- Directed by: Tania Hermida
- Written by: Tania Hermida
- Produced by: Tania Hermida
- Starring: Eva Mayu Mecham Benavides
- Cinematography: Armando Salazar
- Music by: Nelson García
- Release date: 7 November 2011 (Rome);
- Running time: 100 minutes
- Country: Ecuador
- Language: Spanish

= In the Name of the Girl =

2011 film

In the Name of the Girl (En el Nombre de la Hija) is a 2011 Ecuadorian drama film written and directed by Tania Hermida.

The film is a religious and social criticism of Ecuadorian Christianity and capitalism from the point of view of Manuela, a girl who was raised with revolutionary ideas, without religious ties and with a deep sense of social equality.

==Plot==
A nine-year-old girl's name is in dispute. Manuela is named after her father, a socialist and atheist; but her grandmother, Catholic and conservative, insists on giving her the name that all the first-born of the family have carried for generations: Dolores.

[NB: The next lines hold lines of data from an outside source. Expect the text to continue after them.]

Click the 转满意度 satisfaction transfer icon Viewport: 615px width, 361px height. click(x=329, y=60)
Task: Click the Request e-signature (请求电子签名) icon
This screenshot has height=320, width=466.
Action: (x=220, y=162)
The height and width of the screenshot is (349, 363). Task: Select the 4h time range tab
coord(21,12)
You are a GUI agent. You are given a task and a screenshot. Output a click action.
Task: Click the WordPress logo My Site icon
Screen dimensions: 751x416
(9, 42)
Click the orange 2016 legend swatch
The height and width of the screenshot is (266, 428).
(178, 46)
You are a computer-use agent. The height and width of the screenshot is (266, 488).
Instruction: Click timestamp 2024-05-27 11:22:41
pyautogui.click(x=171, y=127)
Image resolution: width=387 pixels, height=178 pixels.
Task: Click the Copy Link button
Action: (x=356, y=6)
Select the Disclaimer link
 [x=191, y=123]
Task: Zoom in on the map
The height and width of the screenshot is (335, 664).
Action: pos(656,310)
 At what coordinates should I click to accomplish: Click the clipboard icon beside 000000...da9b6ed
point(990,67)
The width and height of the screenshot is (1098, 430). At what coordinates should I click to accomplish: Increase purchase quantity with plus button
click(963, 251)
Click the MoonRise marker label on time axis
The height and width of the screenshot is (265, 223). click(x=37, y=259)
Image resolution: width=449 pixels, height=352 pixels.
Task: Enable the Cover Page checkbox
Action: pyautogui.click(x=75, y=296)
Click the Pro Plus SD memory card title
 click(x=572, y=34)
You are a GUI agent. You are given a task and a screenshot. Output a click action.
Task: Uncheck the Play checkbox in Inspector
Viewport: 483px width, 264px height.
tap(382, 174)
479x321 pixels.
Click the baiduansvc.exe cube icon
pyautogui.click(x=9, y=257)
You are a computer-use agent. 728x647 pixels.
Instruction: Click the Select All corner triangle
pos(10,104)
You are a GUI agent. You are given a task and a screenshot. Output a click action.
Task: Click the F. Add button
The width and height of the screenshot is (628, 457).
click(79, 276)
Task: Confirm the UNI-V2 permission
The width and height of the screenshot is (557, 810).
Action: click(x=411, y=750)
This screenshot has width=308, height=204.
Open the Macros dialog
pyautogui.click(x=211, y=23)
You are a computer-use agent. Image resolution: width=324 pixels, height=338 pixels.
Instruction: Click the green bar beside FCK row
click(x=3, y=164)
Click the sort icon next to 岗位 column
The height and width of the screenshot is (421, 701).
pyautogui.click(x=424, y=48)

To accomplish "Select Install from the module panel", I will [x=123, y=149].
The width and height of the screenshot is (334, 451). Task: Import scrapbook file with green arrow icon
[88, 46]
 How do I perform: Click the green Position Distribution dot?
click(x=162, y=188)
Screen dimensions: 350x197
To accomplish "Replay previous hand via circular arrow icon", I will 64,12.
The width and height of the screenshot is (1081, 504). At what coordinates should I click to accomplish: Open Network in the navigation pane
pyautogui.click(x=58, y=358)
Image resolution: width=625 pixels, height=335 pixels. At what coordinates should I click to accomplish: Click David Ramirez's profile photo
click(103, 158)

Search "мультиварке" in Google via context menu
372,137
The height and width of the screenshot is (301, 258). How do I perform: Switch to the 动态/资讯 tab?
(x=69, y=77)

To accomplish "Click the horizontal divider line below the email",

The story takes place in a valley in the Ecuadorian Andes, in the summer of 1976. Manuela and her younger brother, Camilo, remain in the care of their grandparents at the family's farm house, where they share the holidays with the cousins. Manuela is a girl who was raised with revolutionary ideas, without religious ties and with a deep sense of social equality. There Manuela is frustrated and lost before the great ideological differences, which make her collide with her grandparents, uncles and cousins.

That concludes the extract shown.